Delen via


Zelfstudie: Een beveiligde werkruimte maken met een beheerd virtueel netwerk

In dit artikel leert u hoe u een beveiligde Azure Machine Learning-werkruimte maakt en er verbinding mee maakt. In de stappen in dit artikel wordt een door Azure Machine Learning beheerd virtueel netwerk gebruikt om een beveiligingsgrens te maken rond resources die door Azure Machine Learning worden gebruikt.

In deze zelfstudie voert u de volgende taken uit:

  • Maak een Azure Machine Learning-werkruimte die is geconfigureerd voor het gebruik van een beheerd virtueel netwerk.
  • Maak een Azure Machine Learning-rekencluster. Een rekencluster wordt gebruikt bij het trainen van machine learning-modellen in de cloud.

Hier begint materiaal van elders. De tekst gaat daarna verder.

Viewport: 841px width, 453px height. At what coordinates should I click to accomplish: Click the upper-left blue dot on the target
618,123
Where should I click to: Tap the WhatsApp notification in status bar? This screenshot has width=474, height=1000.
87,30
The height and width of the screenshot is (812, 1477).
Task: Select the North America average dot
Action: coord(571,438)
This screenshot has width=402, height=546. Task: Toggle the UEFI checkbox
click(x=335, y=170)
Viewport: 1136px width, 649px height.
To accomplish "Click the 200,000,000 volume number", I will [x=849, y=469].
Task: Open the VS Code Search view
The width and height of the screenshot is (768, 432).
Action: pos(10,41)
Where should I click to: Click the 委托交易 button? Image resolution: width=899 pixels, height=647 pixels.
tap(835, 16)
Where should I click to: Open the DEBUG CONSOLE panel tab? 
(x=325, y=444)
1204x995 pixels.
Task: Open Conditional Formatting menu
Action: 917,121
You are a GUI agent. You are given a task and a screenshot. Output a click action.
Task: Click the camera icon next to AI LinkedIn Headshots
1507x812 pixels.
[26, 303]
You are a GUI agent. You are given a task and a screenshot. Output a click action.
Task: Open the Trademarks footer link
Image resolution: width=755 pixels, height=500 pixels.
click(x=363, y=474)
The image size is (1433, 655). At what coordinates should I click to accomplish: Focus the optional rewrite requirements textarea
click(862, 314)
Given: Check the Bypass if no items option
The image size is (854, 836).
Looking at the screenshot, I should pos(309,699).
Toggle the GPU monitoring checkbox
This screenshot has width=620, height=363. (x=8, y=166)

Nadat u deze zelfstudie hebt voltooid, hebt u de volgende architectuur:

  • Een Azure Machine Learning-werkruimte die gebruikmaakt van een privé-eindpunt om te communiceren met behulp van het beheerde netwerk.
  • Een Azure Storage-account dat gebruikmaakt van privé-eindpunten, zodat opslagservices zoals blob en bestand kunnen communiceren met behulp van het beheerde netwerk.
  • Een Azure Container Registry die gebruikmaakt van een privé-eindpunt, communiceert met behulp van het beheerde netwerk.
  • Een Azure Key Vault die gebruikmaakt van een privé-eindpunt om te communiceren met behulp van het beheerde netwerk.
  • Een Azure Machine Learning-rekenproces en een rekencluster dat wordt beveiligd door het beheerde netwerk.

Vereisten

Een jumpbox maken (VM)

Er zijn verschillende manieren waarop u verbinding kunt maken met de beveiligde werkruimte. In deze zelfstudie wordt een jumpbox gebruikt. Een jumpbox is een virtuele machine in een virtueel Azure-netwerk. U kunt er verbinding mee maken via uw webbrowser en Azure Bastion.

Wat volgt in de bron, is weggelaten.